# Work required
Every entry needs to be given again exactly as it reads.

# Extracted data
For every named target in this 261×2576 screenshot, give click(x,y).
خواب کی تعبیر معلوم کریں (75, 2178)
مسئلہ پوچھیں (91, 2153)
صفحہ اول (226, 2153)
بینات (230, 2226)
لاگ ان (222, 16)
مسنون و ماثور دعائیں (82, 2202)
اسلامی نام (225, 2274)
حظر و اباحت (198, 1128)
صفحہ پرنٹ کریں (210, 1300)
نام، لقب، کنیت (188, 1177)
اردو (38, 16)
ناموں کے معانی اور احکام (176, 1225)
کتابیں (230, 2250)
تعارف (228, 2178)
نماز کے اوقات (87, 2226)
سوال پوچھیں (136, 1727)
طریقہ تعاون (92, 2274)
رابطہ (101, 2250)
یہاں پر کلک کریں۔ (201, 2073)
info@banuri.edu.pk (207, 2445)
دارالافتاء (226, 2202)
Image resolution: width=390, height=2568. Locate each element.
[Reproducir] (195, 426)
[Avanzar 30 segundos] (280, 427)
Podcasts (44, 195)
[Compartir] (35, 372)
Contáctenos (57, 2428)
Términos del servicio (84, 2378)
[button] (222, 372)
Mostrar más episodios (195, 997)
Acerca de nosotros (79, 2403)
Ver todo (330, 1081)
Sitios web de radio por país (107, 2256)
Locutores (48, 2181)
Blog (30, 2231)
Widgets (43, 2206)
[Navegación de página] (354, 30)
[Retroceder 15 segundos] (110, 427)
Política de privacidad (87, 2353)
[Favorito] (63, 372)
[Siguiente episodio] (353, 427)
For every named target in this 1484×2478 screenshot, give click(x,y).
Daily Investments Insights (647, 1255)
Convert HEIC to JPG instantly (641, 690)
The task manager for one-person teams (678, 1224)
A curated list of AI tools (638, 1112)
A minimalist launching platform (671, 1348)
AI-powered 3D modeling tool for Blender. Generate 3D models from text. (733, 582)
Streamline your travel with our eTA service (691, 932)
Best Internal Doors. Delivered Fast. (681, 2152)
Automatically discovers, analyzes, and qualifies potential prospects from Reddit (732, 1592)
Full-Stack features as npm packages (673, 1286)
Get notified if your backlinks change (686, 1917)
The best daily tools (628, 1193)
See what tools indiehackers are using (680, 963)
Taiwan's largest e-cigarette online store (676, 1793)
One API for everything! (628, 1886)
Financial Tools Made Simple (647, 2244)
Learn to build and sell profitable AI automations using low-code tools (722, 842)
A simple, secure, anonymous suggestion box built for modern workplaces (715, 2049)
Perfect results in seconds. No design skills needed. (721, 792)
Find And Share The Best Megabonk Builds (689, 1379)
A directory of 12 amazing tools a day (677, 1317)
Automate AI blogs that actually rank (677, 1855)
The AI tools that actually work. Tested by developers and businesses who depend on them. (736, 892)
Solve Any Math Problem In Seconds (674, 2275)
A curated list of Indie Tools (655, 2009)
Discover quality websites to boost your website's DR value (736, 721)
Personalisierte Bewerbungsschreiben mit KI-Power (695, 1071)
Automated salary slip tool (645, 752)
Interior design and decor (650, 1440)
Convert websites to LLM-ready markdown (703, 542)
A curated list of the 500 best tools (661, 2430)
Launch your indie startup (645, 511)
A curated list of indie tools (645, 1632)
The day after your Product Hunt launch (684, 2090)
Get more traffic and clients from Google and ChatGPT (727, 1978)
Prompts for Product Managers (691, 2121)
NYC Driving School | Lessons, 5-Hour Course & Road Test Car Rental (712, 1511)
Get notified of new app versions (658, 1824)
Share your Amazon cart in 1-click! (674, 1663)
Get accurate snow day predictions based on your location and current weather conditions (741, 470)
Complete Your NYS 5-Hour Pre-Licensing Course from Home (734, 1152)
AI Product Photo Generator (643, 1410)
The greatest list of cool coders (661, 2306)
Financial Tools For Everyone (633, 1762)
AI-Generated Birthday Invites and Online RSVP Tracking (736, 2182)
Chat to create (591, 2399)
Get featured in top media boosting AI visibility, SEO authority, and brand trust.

# Solution to this exercise
For every named target in this 261×2576 screenshot, give click(x,y).
خواب کی تعبیر معلوم کریں (75, 2178)
مسئلہ پوچھیں (91, 2153)
صفحہ اول (226, 2153)
بینات (230, 2226)
لاگ ان (222, 16)
مسنون و ماثور دعائیں (82, 2202)
اسلامی نام (225, 2274)
حظر و اباحت (198, 1128)
صفحہ پرنٹ کریں (210, 1300)
نام، لقب، کنیت (188, 1177)
اردو (38, 16)
ناموں کے معانی اور احکام (176, 1225)
کتابیں (230, 2250)
تعارف (228, 2178)
نماز کے اوقات (87, 2226)
سوال پوچھیں (136, 1727)
طریقہ تعاون (92, 2274)
رابطہ (101, 2250)
یہاں پر کلک کریں۔ (201, 2073)
info@banuri.edu.pk (207, 2445)
دارالافتاء (226, 2202)
Image resolution: width=390, height=2568. Locate each element.
[Reproducir] (195, 426)
[Avanzar 30 segundos] (280, 427)
Podcasts (44, 195)
[Compartir] (35, 372)
Contáctenos (57, 2428)
Términos del servicio (84, 2378)
[button] (222, 372)
Mostrar más episodios (195, 997)
Acerca de nosotros (79, 2403)
Ver todo (330, 1081)
Sitios web de radio por país (107, 2256)
Locutores (48, 2181)
Blog (30, 2231)
Widgets (43, 2206)
[Navegación de página] (354, 30)
[Retroceder 15 segundos] (110, 427)
Política de privacidad (87, 2353)
[Favorito] (63, 372)
[Siguiente episodio] (353, 427)
For every named target in this 1484×2478 screenshot, give click(x,y).
Daily Investments Insights (647, 1255)
Convert HEIC to JPG instantly (641, 690)
The task manager for one-person teams (678, 1224)
A curated list of AI tools (638, 1112)
A minimalist launching platform (671, 1348)
AI-powered 3D modeling tool for Blender. Generate 3D models from text. (733, 582)
Streamline your travel with our eTA service (691, 932)
Best Internal Doors. Delivered Fast. (681, 2152)
Automatically discovers, analyzes, and qualifies potential prospects from Reddit (732, 1592)
Full-Stack features as npm packages (673, 1286)
Get notified if your backlinks change (686, 1917)
The best daily tools (628, 1193)
See what tools indiehackers are using (680, 963)
Taiwan's largest e-cigarette online store (676, 1793)
One API for everything! (628, 1886)
Financial Tools Made Simple (647, 2244)
Learn to build and sell profitable AI automations using low-code tools (722, 842)
A simple, secure, anonymous suggestion box built for modern workplaces (715, 2049)
Perfect results in seconds. No design skills needed. (721, 792)
Find And Share The Best Megabonk Builds (689, 1379)
A directory of 12 amazing tools a day (677, 1317)
Automate AI blogs that actually rank (677, 1855)
The AI tools that actually work. Tested by developers and businesses who depend on them. (736, 892)
Solve Any Math Problem In Seconds (674, 2275)
A curated list of Indie Tools (655, 2009)
Discover quality websites to boost your website's DR value (736, 721)
Personalisierte Bewerbungsschreiben mit KI-Power (695, 1071)
Automated salary slip tool (645, 752)
Interior design and decor (650, 1440)
Convert websites to LLM-ready markdown (703, 542)
A curated list of the 500 best tools (661, 2430)
Launch your indie startup (645, 511)
A curated list of indie tools (645, 1632)
The day after your Product Hunt launch (684, 2090)
Get more traffic and clients from Google and ChatGPT (727, 1978)
Prompts for Product Managers (691, 2121)
NYC Driving School | Lessons, 5-Hour Course & Road Test Car Rental (712, 1511)
Get notified of new app versions (658, 1824)
Share your Amazon cart in 1-click! (674, 1663)
Get accurate snow day predictions based on your location and current weather conditions (741, 470)
Complete Your NYS 5-Hour Pre-Licensing Course from Home (734, 1152)
AI Product Photo Generator (643, 1410)
The greatest list of cool coders (661, 2306)
Financial Tools For Everyone (633, 1762)
AI-Generated Birthday Invites and Online RSVP Tracking (736, 2182)
Chat to create (591, 2399)
Get featured in top media boosting AI visibility, SEO authority, and brand trust.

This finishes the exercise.